Welcome to justthoughtsnstuff

I started posting to jtns on 20 February 2010 with just one word, 'Mosaic'. This seemed an appropriate introduction to a blog that would juxtapose fragments of memoir and life-writing. Since 1996, I'd been coming to terms with the consequences of emotional and economic abuse that had begun in childhood, and which, amongst other things, had sought to stifle self-expression. While I'd explored some aspects of my life through fiction and, to a lesser extent, journalism, it was only in 2010 that I felt confident enough to write openly about myself. I believed this was an important part of the healing process. Yet within weeks, the final scenes of my family's fifty-year nightmare started to play themselves out and the purpose of the blog became one of survival through writing.

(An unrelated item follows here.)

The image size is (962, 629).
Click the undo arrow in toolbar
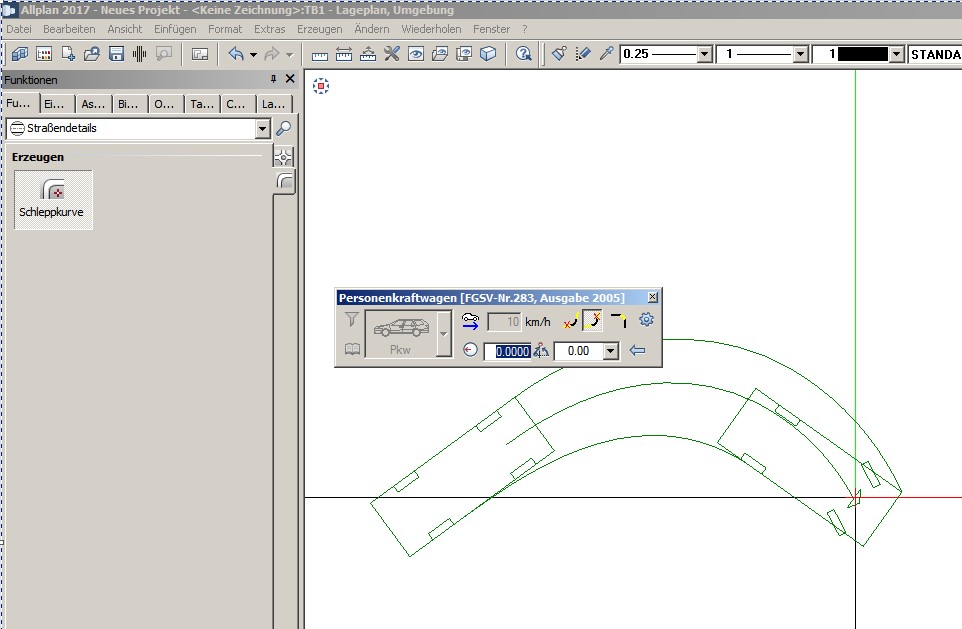[236, 54]
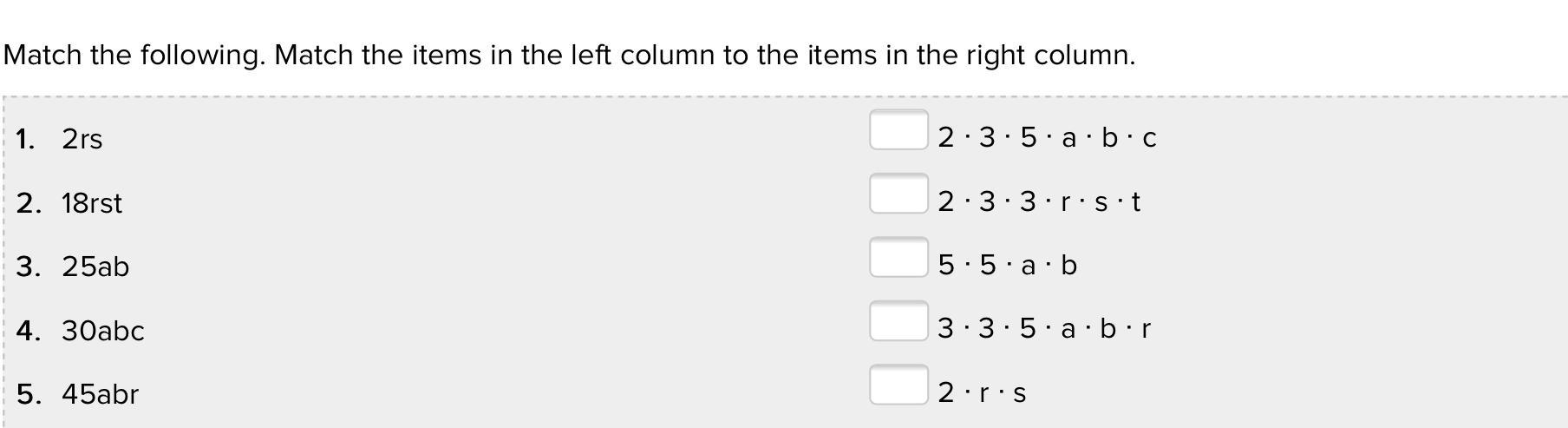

Although some posts are about my family's suffering - most explicitly, Life-Writing Talk, with Reference to Trust: A family story - the majority are about happier subjects (including, Bampton in rural west Oxfordshire, where I live, Oxford, where I work, the seasons and the countryside, walking and cycling) and I hope that these, together with their accompanying photos, are enjoyable and positive. Note: In February 2020, on jtns' tenth birthday, I stopped posting to this blog. It is now a contained work of life-writing about ten years of my life. Frank, 21 February 2020.

New blog: morethoughtsnstuff.com.

Sunday 6 March 2016

vaughan williams, how novels work by john mullan, the novel: a biography by michael schmidt, more barns


Just downloaded a Vaughan Williams album, which includes The Lark Ascending and Five Variants of 'Dives and Lazarus'. Have been meaning to download the former for a while and was finally spurred into action when listening to a LSO recording of the latter on Radio 3 yesterday. Great to find them on the same album.

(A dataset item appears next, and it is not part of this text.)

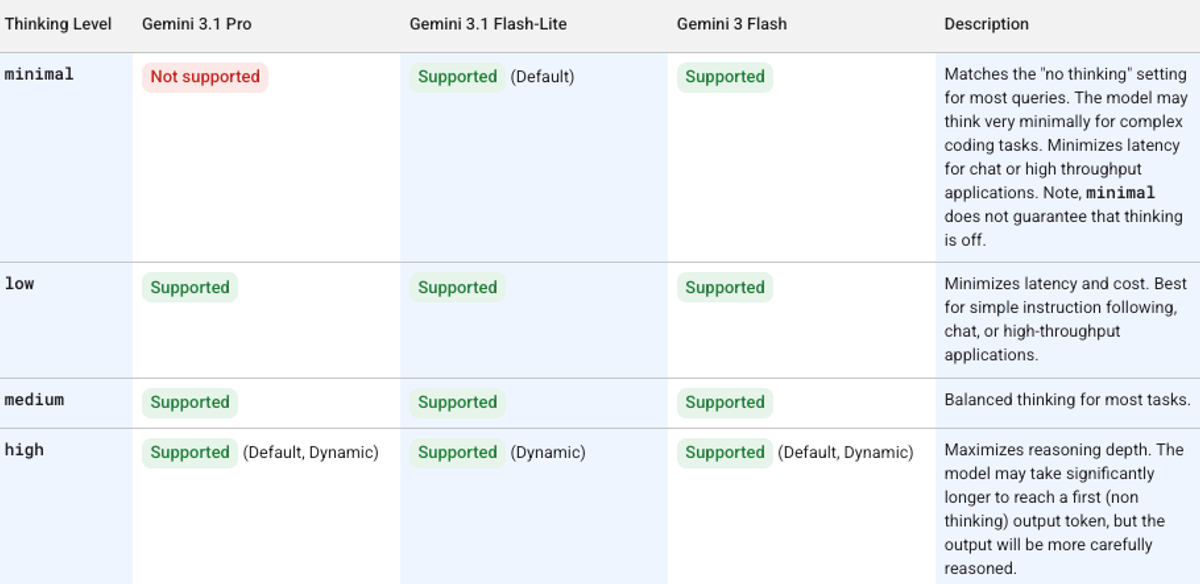Select the minimal thinking level label
This screenshot has height=584, width=1200.
pyautogui.click(x=39, y=74)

Am reading How Novels Work by John Mullan (OUP, 2006), which I'm enjoying immensely. It's based on his Guardian column of a decade or so ago.

Attended a talk given by Michael Schmidt about his 2014 book The Novel: A Biography (Harvard University Press) at the Kellogg College Centre for Creative Writing on Thursday evening. Fascinating to hear Schmidt - founder of Carcanet and the PN Review (just two of his many achievements) speak about his career and his views on poetry and fiction. The book is now on my reading list. It also has a terrific cover - click on the cover image on the HUP site to view it.  Schmidt ended with a quote from Ford Madox Ford, a novelist he much admires: 'So, if one can keep oneself out of it, one may present a picture of a sort of world and time.' A good maxim for creative writers - although what follows immediately after this quote will also resonate: 'I have tried to keep myself out of this work as much as I could - but try as hard as one may after self-effacement the great "I", like cheerfulness will come creeping in.' (Dedication to Dr Michael and Mrs Eileen Hall Lake, Return to Yesterday (1931 - Carcanet edition, 1999). You can hear Michael Schmidt and Michael Wood discussing The Novel: A Biography at the London Review Bookshop here.

A good walk from Buckland this afternoon. More barns. Just love the way the paint weathers sometimes.

1 comment:

  1. That question- keeping yourself out of it - or not- is the big one for me. I need to read this book and do wish I could get myself to the Kellogg talks. Thanks for the John Mullan suggestion too.